- [Work order 1]:
In the screwworm article, how many sterile flies per week is the federal government currently producing?
- [Work order 2]:
Retype the stretch of the screwworm article from "Naturally, rather than" through "the inside out.".
- [Work order 3]:
Extend the screwworm article, picking up after its final sentence.

- [Excerpt provided]:
The New World screwworm is officially in Texas, giving West Texas ranchers a horrifying new reason to lose sleep. The flesh-eating parasite made its grand debut in a South Texas calf in early June, putting the state’s massive livestock industry in absolute jeopardy. But don’t look to Washington or Austin for a quick fix. USDA Secretary Brooke Rollins recently admitted to a Senate committee that while the state desperately needs 500 million to 700 million sterile flies per week to stop the outbreak by mating the pest into extinction, the federal government is currently pumping out a measly 100 million a week from a lone facility in Panama. A new Texas facility in Edinburg is on the way to help, but it won’t even be online until late 2027—giving the maggots plenty of time to get comfortable.
Naturally, rather than producing the literal billions of bugs required to save our steak, our brilliant leaders have pivoted to what they do best: a giant, bureaucratic blame game. Rollins is pointing the finger at lax border policies and cartel cattle smuggling, while Democrats argue that the administration’s DOGE layoffs chopped 20% of the USDA’s workforce right when the state needed them most. Meanwhile, outgoing Texas Agriculture Commissioner Sid Miller is throwing a tantrum because the USDA won’t use his preferred insecticide bait, prompting Rollins to publicly call him “unserious” and “dangerous.” It’s a classic Texas political rodeo, except the prize is livestock being eaten alive from the inside out.

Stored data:
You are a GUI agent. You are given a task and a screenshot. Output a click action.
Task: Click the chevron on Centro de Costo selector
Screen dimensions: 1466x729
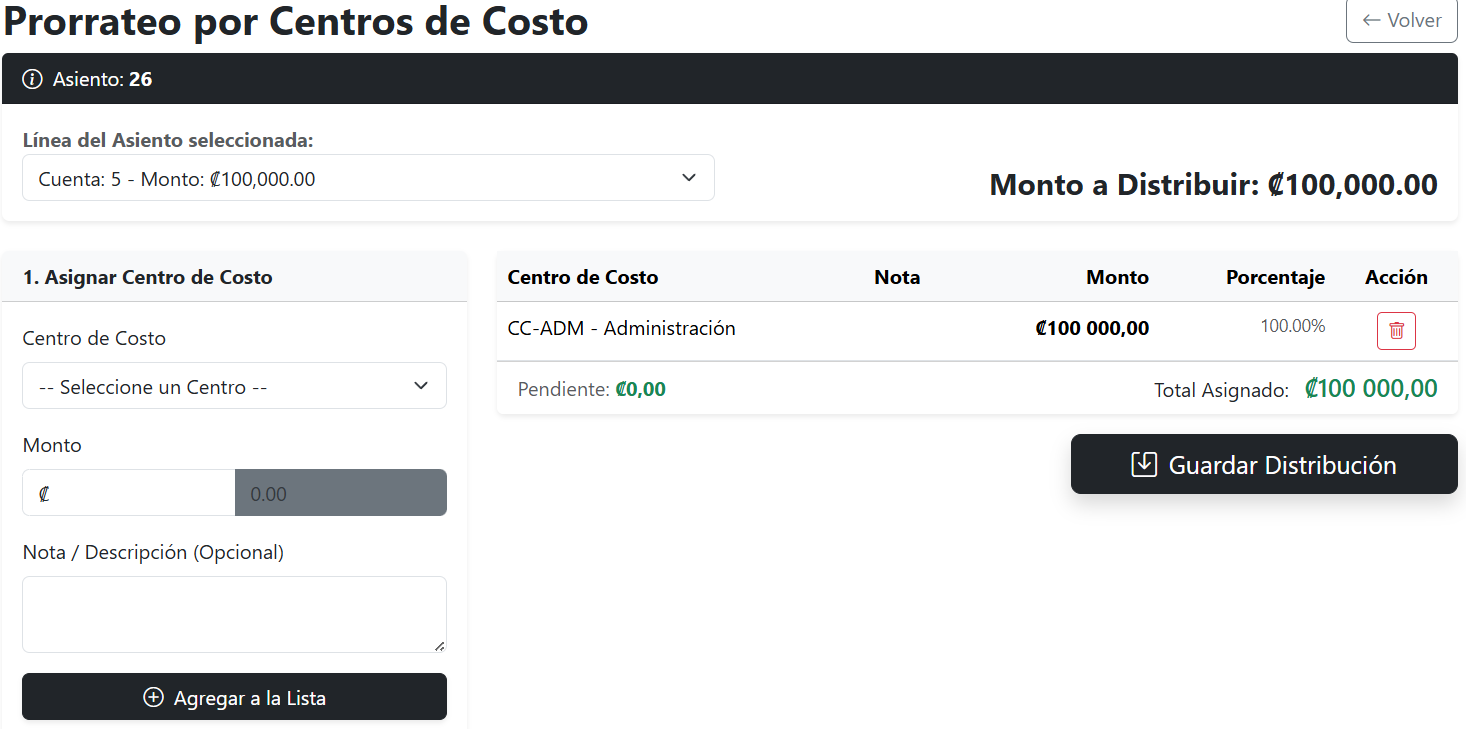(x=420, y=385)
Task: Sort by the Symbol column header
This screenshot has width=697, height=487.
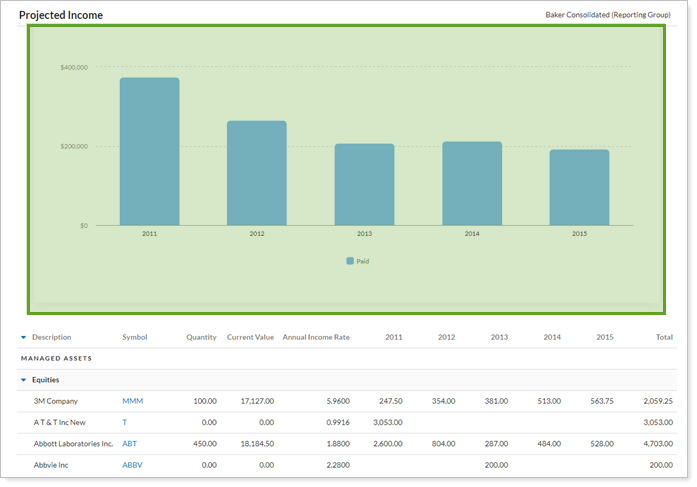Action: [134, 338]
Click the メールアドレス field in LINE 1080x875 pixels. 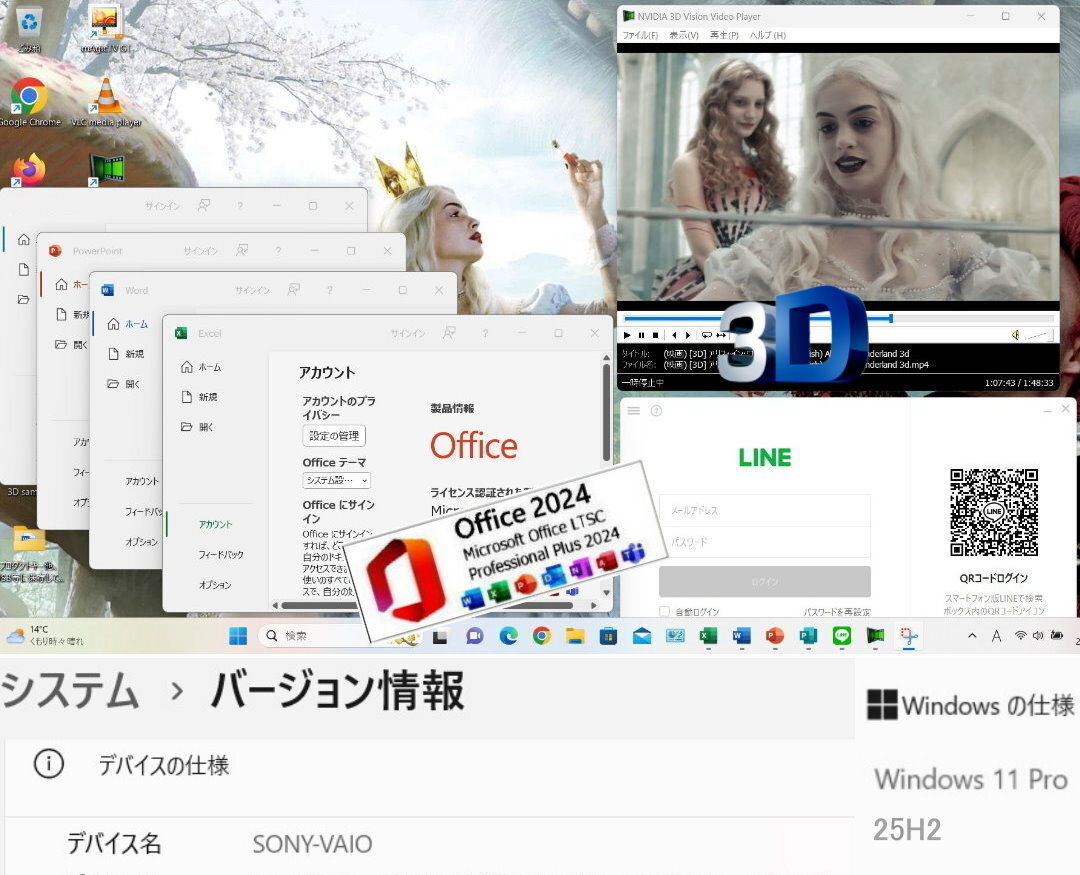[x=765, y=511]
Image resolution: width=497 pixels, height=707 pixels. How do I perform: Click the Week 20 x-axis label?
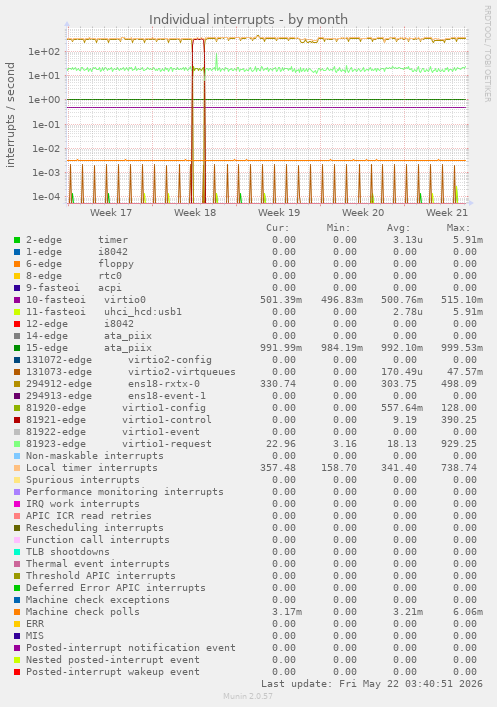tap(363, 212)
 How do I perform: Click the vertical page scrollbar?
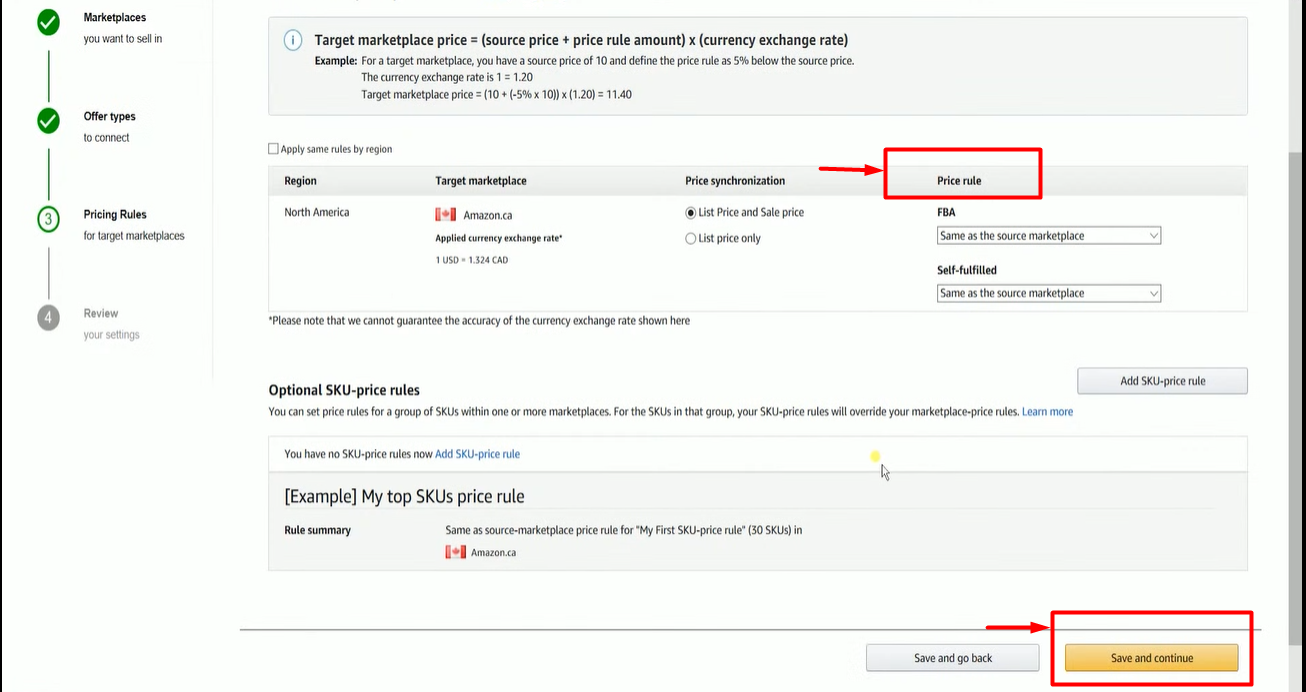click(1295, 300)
==
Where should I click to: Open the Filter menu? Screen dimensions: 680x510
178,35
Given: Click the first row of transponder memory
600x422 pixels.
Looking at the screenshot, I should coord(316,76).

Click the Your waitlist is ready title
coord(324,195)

- [Response box 1]:
About 100 million a week, from a single facility in Panama.

- [Response box 2]:
Naturally, rather than producing the literal billions of bugs required to save our steak, our brilliant leaders have pivoted to what they do best: a giant, bureaucratic blame game. Rollins is pointing the finger at lax border policies and cartel cattle smuggling, while Democrats argue that the administration’s DOGE layoffs chopped 20% of the USDA’s workforce right when the state needed them most. Meanwhile, outgoing Texas Agriculture Commissioner Sid Miller is throwing a tantrum because the USDA won’t use his preferred insecticide bait, prompting Rollins to publicly call him “unserious” and “dangerous.” It’s a classic Texas political rodeo, except the prize is livestock being eaten alive from the inside out.

- [Response box 3]:
Just when you thought the comedy couldn’t get any better, the Texas Animal Health Commission came up with a spectacular new scapegoat for how the fly crossed the border: armadillos, opossums, and rabbits. Yes, experts are seriously debating whether a bunch of blind, slow-moving armadillos hiked hundreds of miles from deep Mexico into South Texas to smuggle flesh-eating larvae. Wildlife officials have gently pointed out that small rodents don’t exactly do long-distance interstate travel, but with 13 active cases and 15 new suspected reports flooding in every single day, local ranchers are already operating under the assumption that the parasite is everywhere.
But hey, we can all rest easy knowing the USDA has launched a $100 million grant challenge to invest in creative solutions, including a project to genetically engineer male flies with a “hyperactive sex drive.” We can only hope those lab-grown flies find their mojo before the maggots finish dessert.